Material to process START

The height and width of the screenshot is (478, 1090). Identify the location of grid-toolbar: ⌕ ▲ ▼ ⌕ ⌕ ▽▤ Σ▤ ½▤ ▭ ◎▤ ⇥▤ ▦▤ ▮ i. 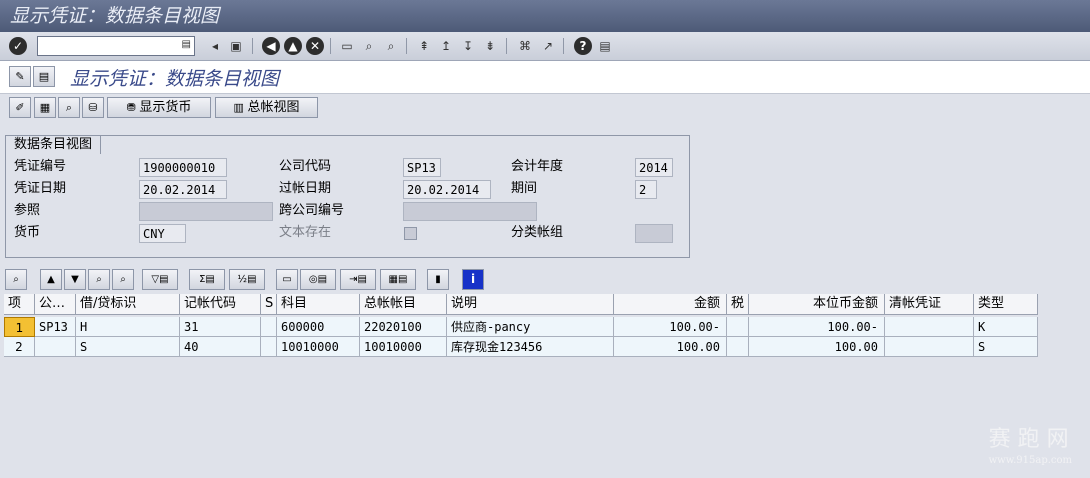
(545, 280).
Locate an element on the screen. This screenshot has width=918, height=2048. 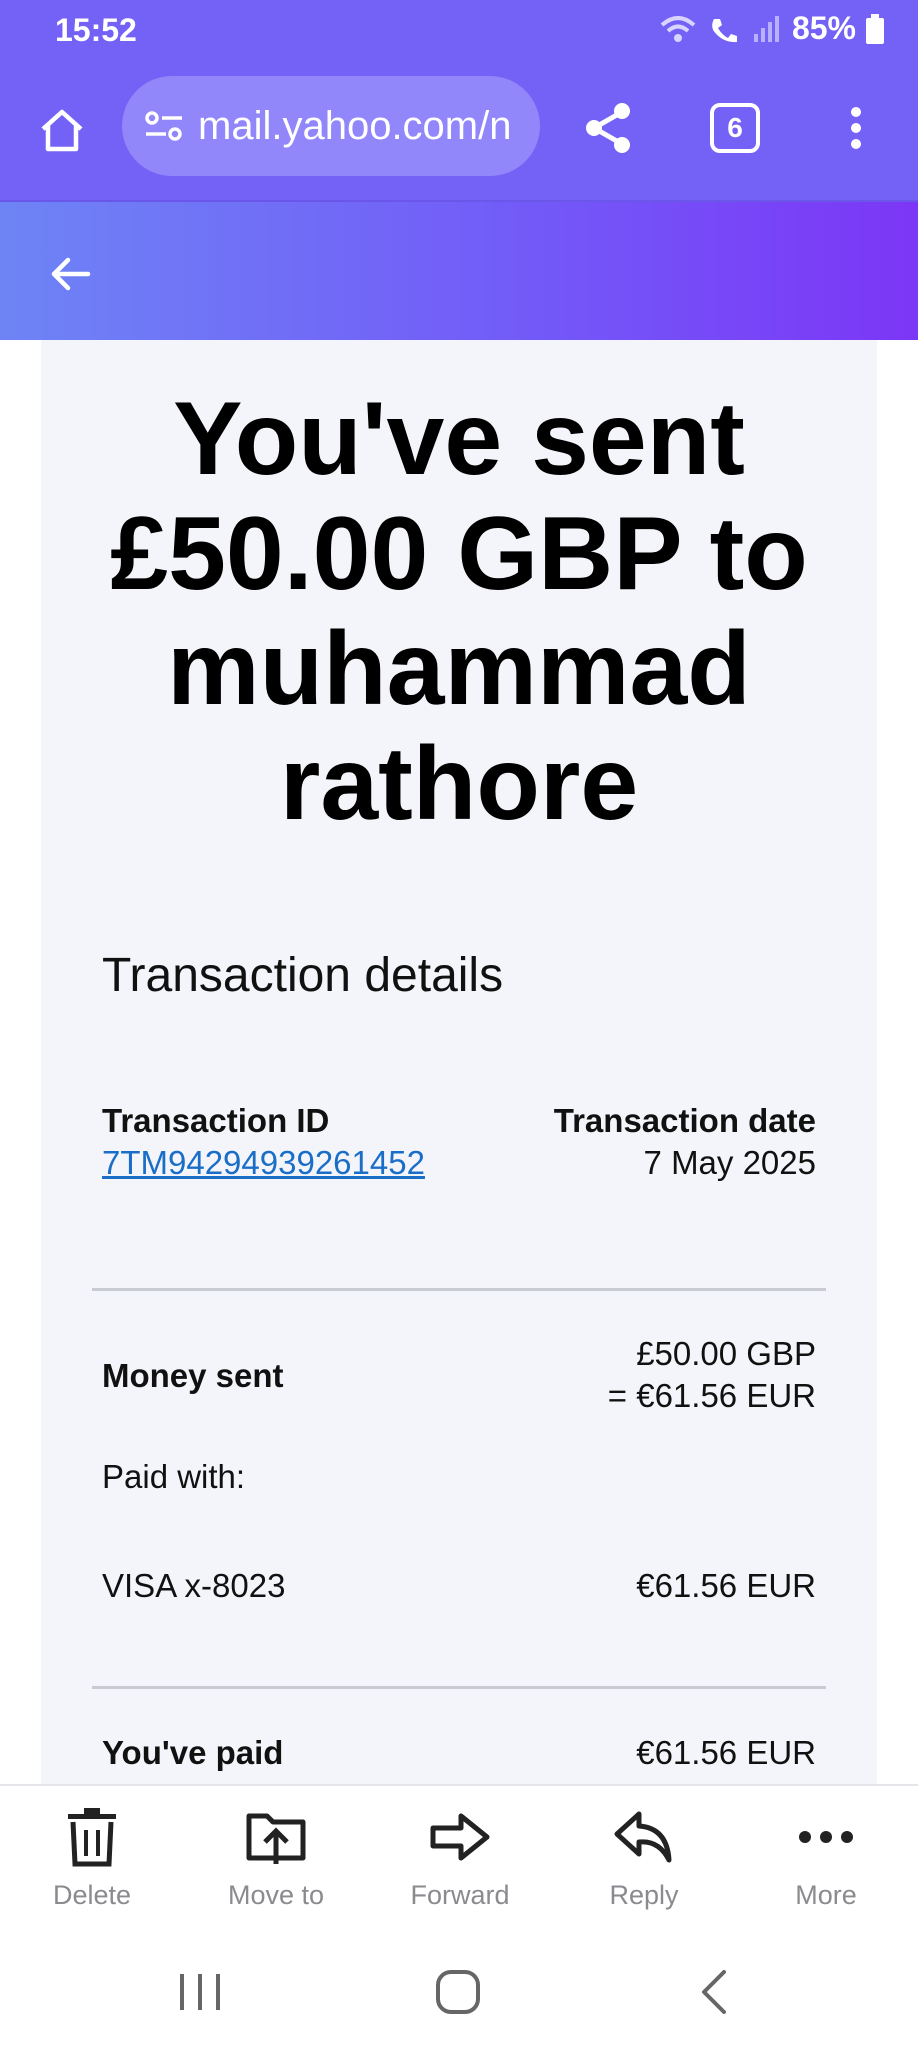
card-label: VISA x-8023 is located at coordinates (194, 1586).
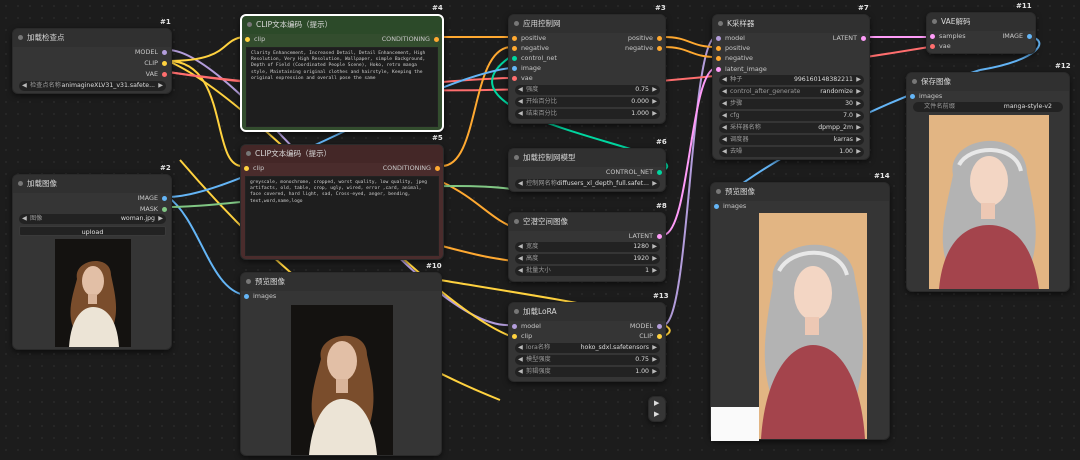 Image resolution: width=1080 pixels, height=460 pixels. Describe the element at coordinates (588, 90) in the screenshot. I see `strength-widget: ◀ 强度 0.75 ▶` at that location.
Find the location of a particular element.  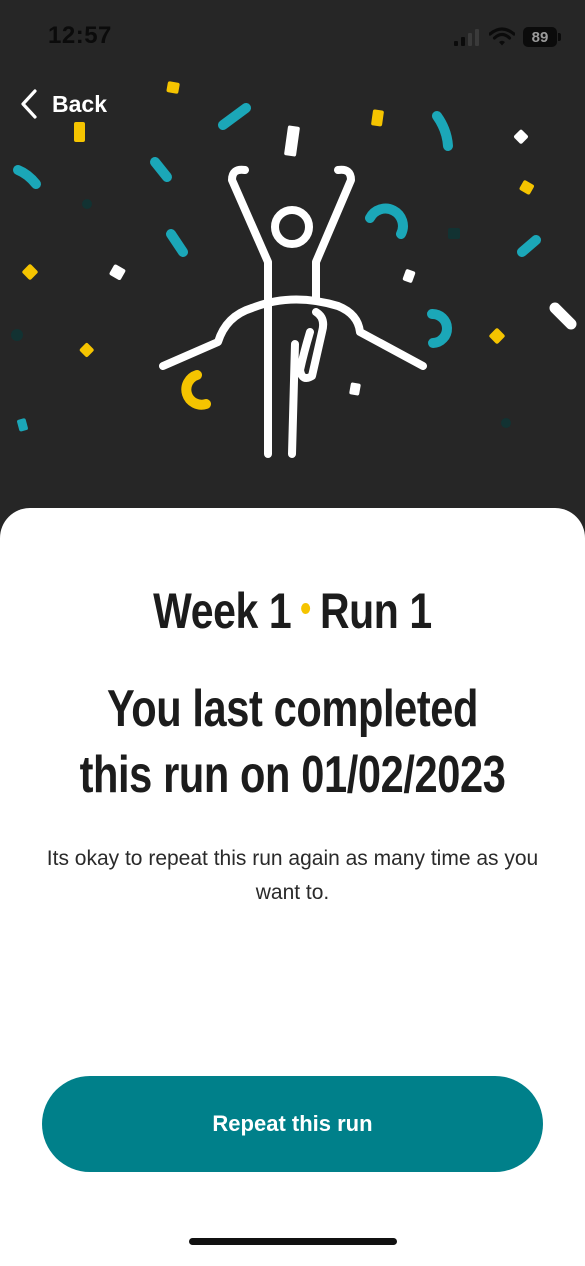

run-label: Run 1 is located at coordinates (376, 611).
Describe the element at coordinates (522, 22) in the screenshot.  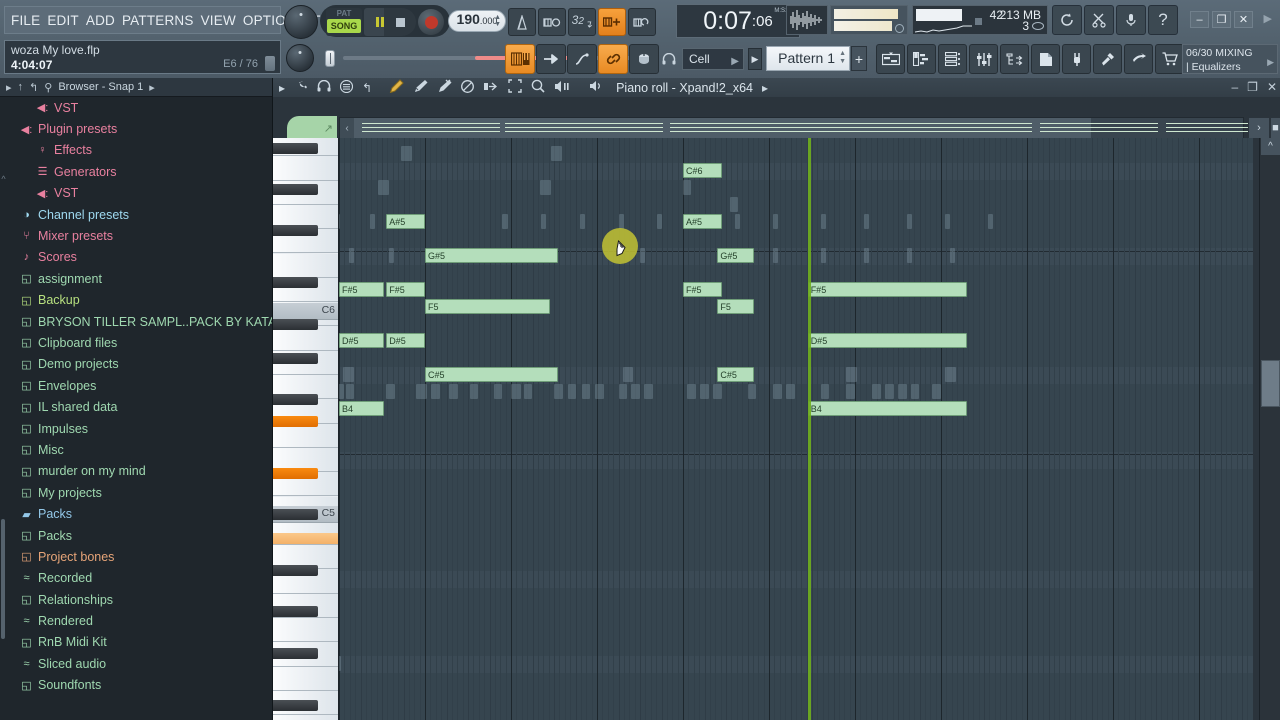
I see `metronome-button` at that location.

Material to process END

Can you reproduce the listing with "particular" replaced by "specific", keeping everything else the same and leaving out the pictures?

The height and width of the screenshot is (478, 1090). Identify the location of grid-toolbar: ⌕ ▲ ▼ ⌕ ⌕ ▽▤ Σ▤ ½▤ ▭ ◎▤ ⇥▤ ▦▤ ▮ i. 
(545, 280).
Locate an element on the screen. This screenshot has width=918, height=2048. 
card-label: VISA x-8023 is located at coordinates (194, 1586).
 Image resolution: width=1080 pixels, height=460 pixels. Describe the element at coordinates (588, 90) in the screenshot. I see `strength-widget: ◀ 强度 0.75 ▶` at that location.
Find the location of a specific element.  

run-label: Run 1 is located at coordinates (376, 611).
Describe the element at coordinates (522, 22) in the screenshot.  
I see `metronome-button` at that location.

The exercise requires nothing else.